Independence Day 2009

Gals like me use this holiday to reflect on our nation’s history and, for one day out of the year, acknowledge the shit that makes us proud to be American. Normally, I am waist deep in criticisms, critiques, and commentary about what we are doing wrong & what we have done wrong in the past. That’s my shtick. It’s also my constitutionally guaranteed right, I might add. But, in commemoration of the Bitch Slap Heard ‘Round the World (you might call it the Declaration of Independence), here’s my


(Against my best judgment)

1. Mother Jones (8/1/1837 – 11/30/1930): She was born Irish, but did wonders for America’s labor movement & was an all-around take-no-shit community organizer in the States, so I claim her as our own. The Senate denounced her as the grandmother of all agitators, to which Jones responded that she wished to live long enough to be the great-grandmother of all agitators! Mother Jones was known as the ‘Miners Angel’ for her steadfast support of labor & union rights, even when her position wasn’t in step with union leaders. If there were a strike, she’d be there to help organize, to motivate, or to rabble-rouse as she saw fit. Railway workers, coal miners, textile mill workers, streetcar workers, immigrant workers, child laborers; wherever there were workers being exploited by their employers, Mother Jones made it a point to show up & start some shit. This sweet, harmless looking, elderly lady could garner a whole lot of publicity for strikes and union struggles that would otherwise be ignored by the media & the public at large. Jones used this to push labor issues on to the forefront of political discussion and force politicians to address the concerns of America’s workers. That is my kind of American woman, folks.
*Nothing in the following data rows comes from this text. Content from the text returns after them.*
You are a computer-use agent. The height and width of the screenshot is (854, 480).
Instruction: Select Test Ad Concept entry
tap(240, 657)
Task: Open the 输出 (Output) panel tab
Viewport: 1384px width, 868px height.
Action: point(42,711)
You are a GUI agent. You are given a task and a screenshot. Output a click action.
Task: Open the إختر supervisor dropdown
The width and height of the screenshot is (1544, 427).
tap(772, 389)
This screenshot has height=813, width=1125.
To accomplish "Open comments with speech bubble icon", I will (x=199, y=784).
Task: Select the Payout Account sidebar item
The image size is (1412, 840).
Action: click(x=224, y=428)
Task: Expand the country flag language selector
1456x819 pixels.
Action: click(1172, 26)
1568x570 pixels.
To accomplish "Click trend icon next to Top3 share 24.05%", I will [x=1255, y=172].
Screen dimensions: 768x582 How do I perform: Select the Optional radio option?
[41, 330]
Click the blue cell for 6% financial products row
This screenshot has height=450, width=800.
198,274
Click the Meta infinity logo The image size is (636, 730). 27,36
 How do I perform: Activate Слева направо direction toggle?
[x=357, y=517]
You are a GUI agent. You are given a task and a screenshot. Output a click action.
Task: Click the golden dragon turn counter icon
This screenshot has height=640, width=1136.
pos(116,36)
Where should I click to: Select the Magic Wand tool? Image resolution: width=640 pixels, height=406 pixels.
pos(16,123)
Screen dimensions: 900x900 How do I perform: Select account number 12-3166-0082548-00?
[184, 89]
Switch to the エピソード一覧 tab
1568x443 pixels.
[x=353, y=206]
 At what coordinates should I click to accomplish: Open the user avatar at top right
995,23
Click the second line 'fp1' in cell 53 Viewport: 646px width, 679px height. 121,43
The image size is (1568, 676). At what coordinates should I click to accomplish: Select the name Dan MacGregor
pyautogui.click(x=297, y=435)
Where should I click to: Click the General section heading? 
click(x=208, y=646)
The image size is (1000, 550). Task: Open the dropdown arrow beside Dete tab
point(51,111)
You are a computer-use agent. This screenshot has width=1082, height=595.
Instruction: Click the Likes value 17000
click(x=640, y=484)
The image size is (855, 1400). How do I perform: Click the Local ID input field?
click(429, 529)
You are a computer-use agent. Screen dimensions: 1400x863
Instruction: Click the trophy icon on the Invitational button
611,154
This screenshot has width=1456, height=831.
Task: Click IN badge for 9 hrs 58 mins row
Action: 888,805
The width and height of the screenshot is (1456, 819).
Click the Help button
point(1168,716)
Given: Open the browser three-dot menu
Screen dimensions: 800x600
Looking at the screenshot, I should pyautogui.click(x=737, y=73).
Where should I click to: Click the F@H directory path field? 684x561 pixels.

2. WTO Protests in Seattle, Washington in November, 1999: I was in the Emerald City nearly a year after the chaos of those protests for a marijuana legalization rally and the cops still weren’t fucking with people, in fear of a reprise! The massive outburst of public aggression, referred to as The Battle of Seattle, was a response to the World Trade Organization’s Ministerial Conference of 1999. Basically, the WTO is an international club for multinational corporations that supervises world trade, essentially making wealthy nations stay that way and keeping poorer countries in terminal poverty. A crowd of more than 40,000 people convened in downtown Seattle to protest the conference. Participants included labor unions, student activists, religious organizations, anarchists, feminists, environmentalists, human rights activists, farmers, miners, fishermen, and folks from slews of other occupations and ideological backgrounds. They raged for five days, facing the brute force of the National Guard, and managed to shut down the opening ceremonies, canceled the closing ceremonies, prevented President Bill Clinton from addressing the conference, and focused the American media on police brutality and corporate domination (subjects often glossed over or labeled “fringe”). That’s how you do dissent, people!



3. Elizabeth Caty Stanton (11/12/1815 – 10/26/1902) and her Declaration of Sentiments: Stanton was an abolitionist, an activist, a suffragette, and a bad ass in an era when those labels were anything but cool. Her Sentiments were ratified by the first women’s rights conference in Seneca Falls, NY in 1848, thus kicking off the first organized women’s rights movement in the United States. She was so ahead of her time (and apparently, ahead of our time too) because she advocated for not only suffrage, but equality in divorce law, parental and custody rights, property rights, income and employment rights, birth control, and the overall economic health of the family unit. All with seven children and a husband on her plate! At her wedding, the story goes, Elizabeth Cady refused to promise to "obey" her husband in the vows, later writing "I obstinately refused to obey one with whom I supposed I was entering into an equal relation”. Get it, Girl! And Thanks.  


4. Russell Long: It’s his birthday today & I miss that drunk S.O.B. My life is lonelier without his daily phone calls, however perv-y the conversation or unintelligible the message may have been.